Bea lit up, but Bennett sucked on his lip and flipped his gaze from the painting to Grant. “Oh, Daddy, is it Mr. Sieber?”
Grant nodded, with a smile for his daughter.
Bennett stood. “The stripper? Exactly what stage is your relationship in?”
“We’ve been dating since—yesterday.”
“Jesus.” Bennett turned away. “And you’re already giving him priceless works of art? Thank God for Rory.”

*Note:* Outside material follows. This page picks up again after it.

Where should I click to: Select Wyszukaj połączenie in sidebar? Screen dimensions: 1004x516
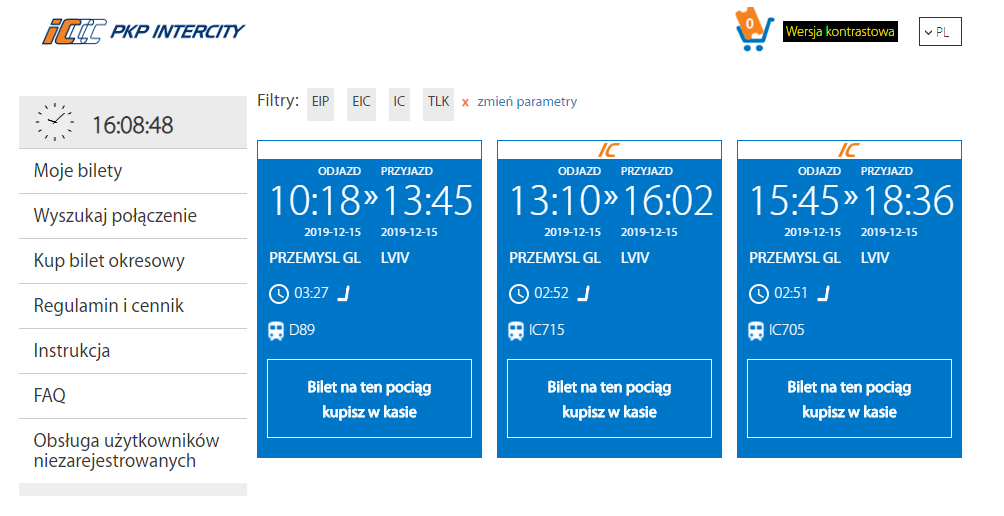115,216
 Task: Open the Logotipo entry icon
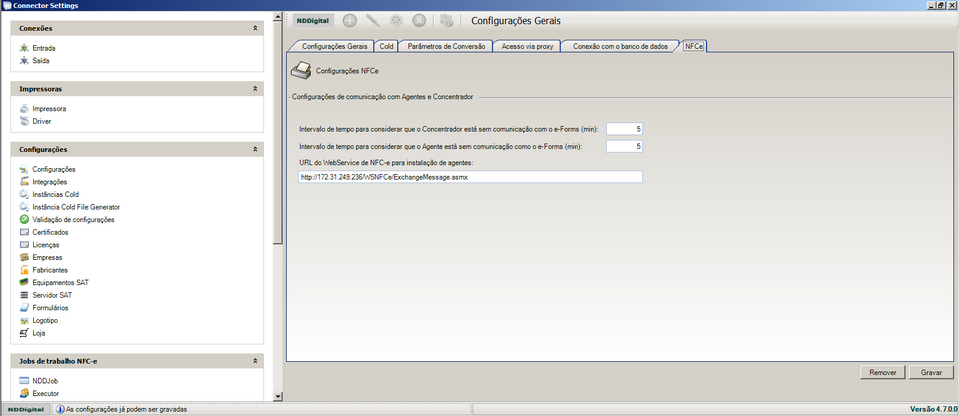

“It’s hardly priceless,” Grant contested. Bennett turned to glare at him.
“I was going to ask how a portrait of a ripped naked guy could have special meaning to you, but I guess I don’t need to anymore.”
“Bennett,” Bea snapped. “If Daddy is happy, that’s all that matters.”
“When Daddy gives the business away to a stripper, it won’t be.”
Grant glanced at the sideboard and opted not to step over for a drink. “We’re dating. I like him. I’m not giving the business away and couldn’t even if I wanted to. The board has to approve anything like that. So calm down. I don’t care if you accept it, but when I bring him around, you will treat him cordially.”
“I don’t understand any of it. How did you even meet?”
“A mutual friend.” He held his breath, praying Bea wouldn’t mention what she knew about Jim. Bea remained demure. Grant sighed. “Look, I know this is difficult, but think of everything I’ve done for you and try to be happy for me.”